_GIVEN EXERCISE_
Render the records from the line containing "You are a GUI" through the line containing "click(x=434, y=218)" as a Markdown table with the columns Row and Line, one numbered row per line. Leave out blank lines and the pictures.

[BEGIN PROVIDED DATA]

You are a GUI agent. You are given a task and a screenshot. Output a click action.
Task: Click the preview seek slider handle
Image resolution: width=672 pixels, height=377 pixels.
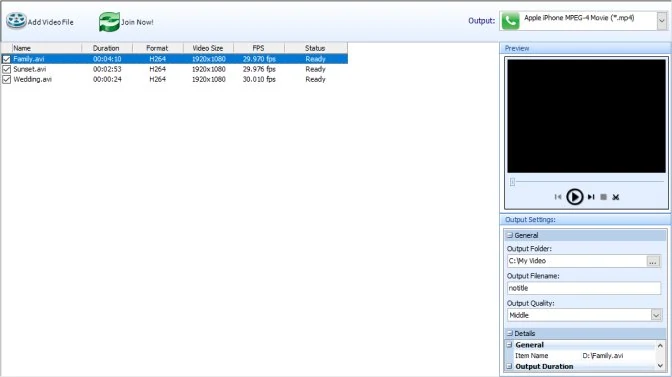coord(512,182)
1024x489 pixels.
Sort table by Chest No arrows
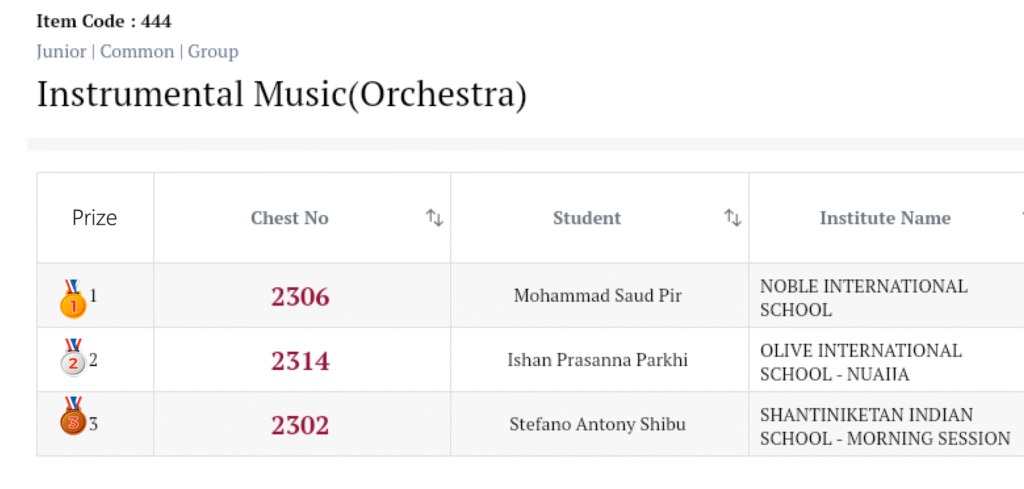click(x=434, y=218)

[END PROVIDED DATA]
[BEGIN PROVIDED DATA]

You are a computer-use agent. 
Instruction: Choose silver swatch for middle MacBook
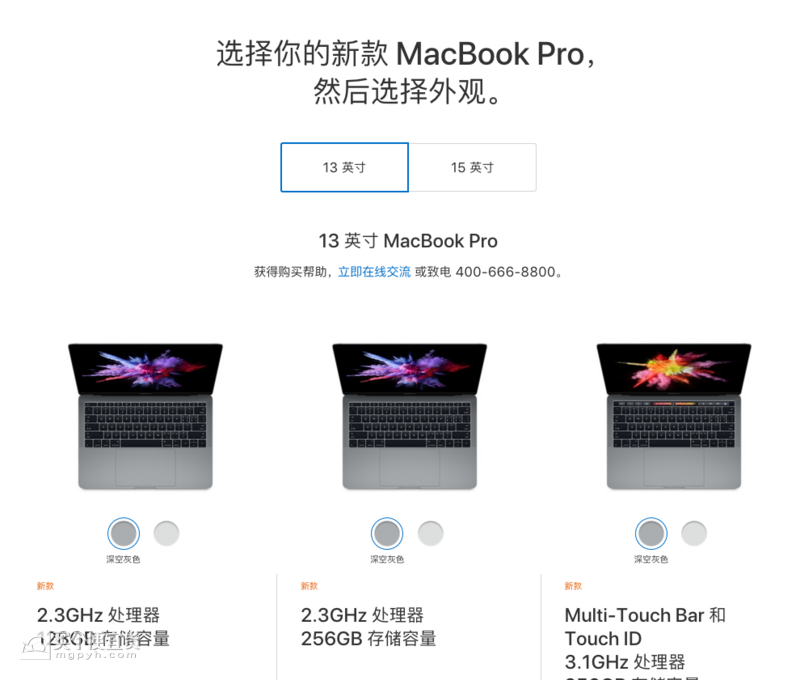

[END PROVIDED DATA]
[BEGIN PROVIDED DATA]

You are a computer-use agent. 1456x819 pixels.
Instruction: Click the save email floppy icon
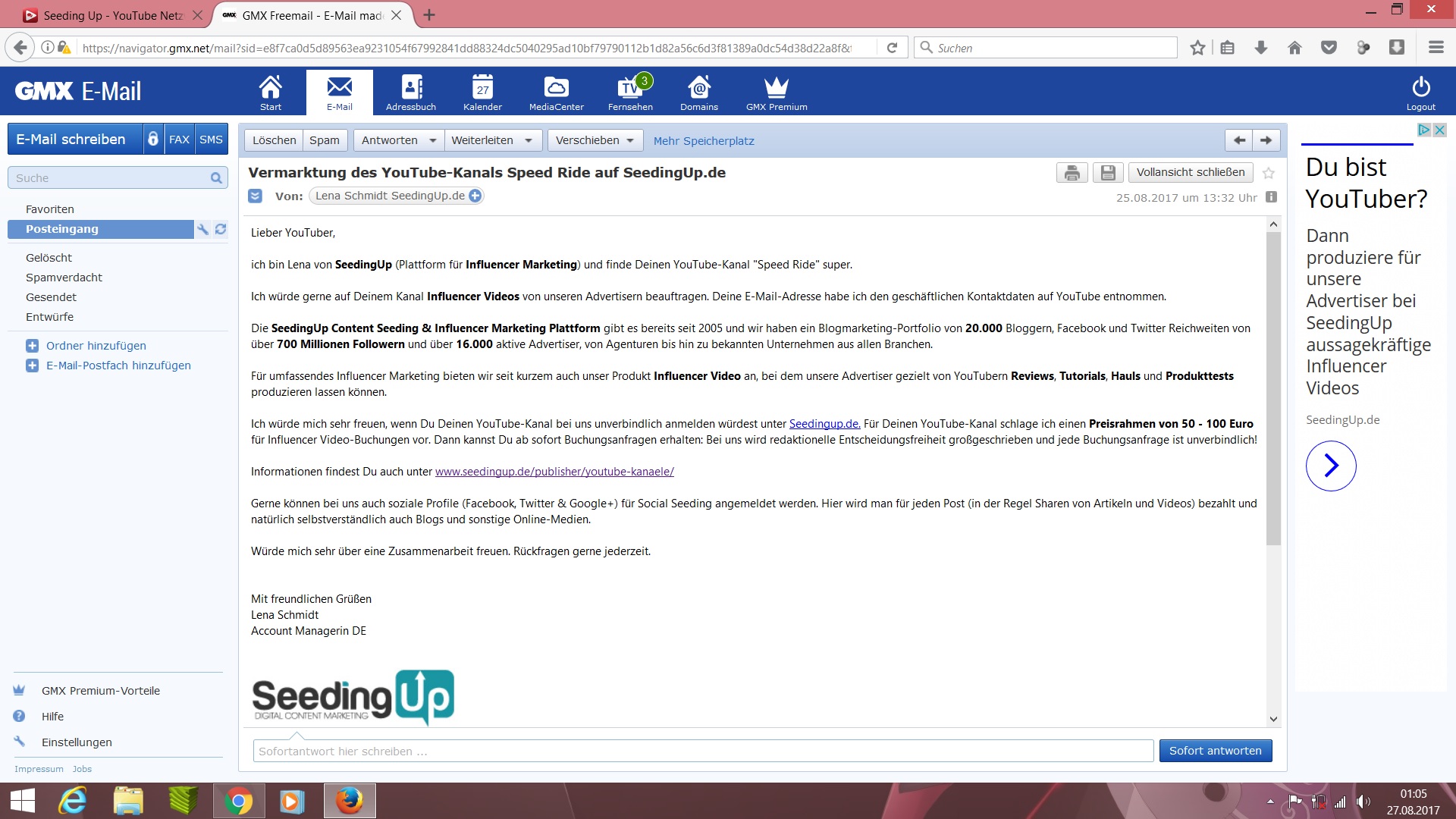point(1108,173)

[END PROVIDED DATA]

_EXPECTED ANSWER_
| Row | Line |
|---|---|
| 1 | You are a GUI agent. You are given a task and a screenshot. Output a click action. |
| 2 | Task: Click the preview seek slider handle |
| 3 | Image resolution: width=672 pixels, height=377 pixels. |
| 4 | coord(512,182) |
| 5 | 1024x489 pixels. |
| 6 | Sort table by Chest No arrows |
| 7 | click(x=434, y=218) |